Not verifying DPF certification. A vendor claiming DPF certification should be verified against the official participant list. DPF certification must be renewed annually. A vendor that certified in 2023 and has not renewed may no longer be certified for the specific data categories relevant to your transfer.

For the full GDPR compliance framework including data transfer requirements, see the GDPR compliance checklist. For the current state of GDPR enforcement including data transfer-related fines, see GDPR enforcement in Q1 2026.

FAQ

Does every vendor that touches our data need a DPA?

Yes, if the vendor processes personal data on your behalf as a processor under Article 28 GDPR. This includes cloud hosting, analytics tools, email marketing, CRM, and any service that stores or processes data you have collected. The DPA must contain the minimum terms required by Article 28(3).

Can SCCs substitute for a DPA?

No. SCCs are a transfer mechanism for sending data to a third country. A DPA governs the processor relationship regardless of geography. They serve different legal purposes.

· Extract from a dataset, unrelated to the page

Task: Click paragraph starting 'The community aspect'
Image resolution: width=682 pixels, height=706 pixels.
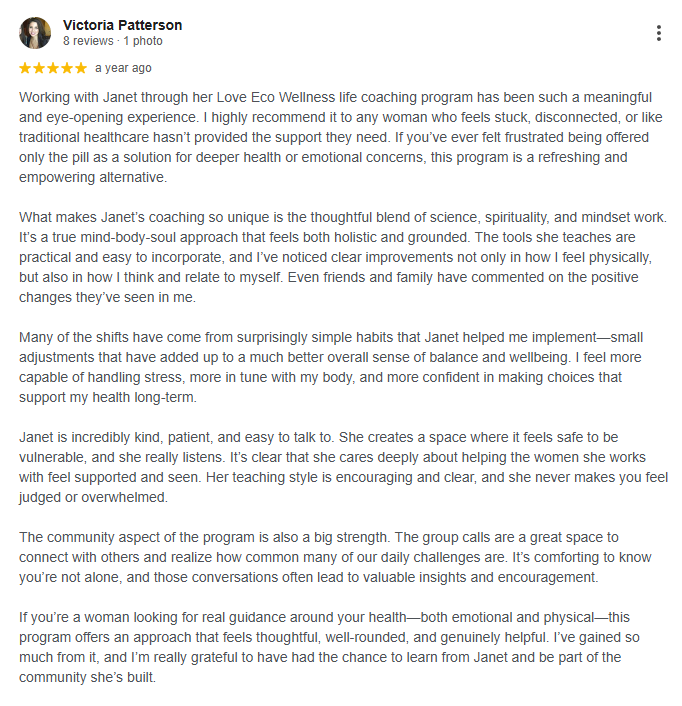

When both are needed, you need both documents (or a combined document that satisfies both sets of requirements).

What are the 2021 SCCs and do I need to update my contracts?

The European Commission published new SCCs in June 2021, replacing the previous sets from 2001 and 2010. Contracts still using the old SCCs should have been updated by December 2022. If you have legacy contracts referencing the old SCC Decisions, they are not valid for new transfers and should be updated.

What is a transfer impact assessment (TIA)?

A TIA analyses whether a third country's law provides adequate protection for transferred data when relying on SCCs. For transfers to US vendors certified under the EU-US DPF, a TIA is generally not required. For transfers to other non-adequate countries, a TIA is required alongside the SCCs.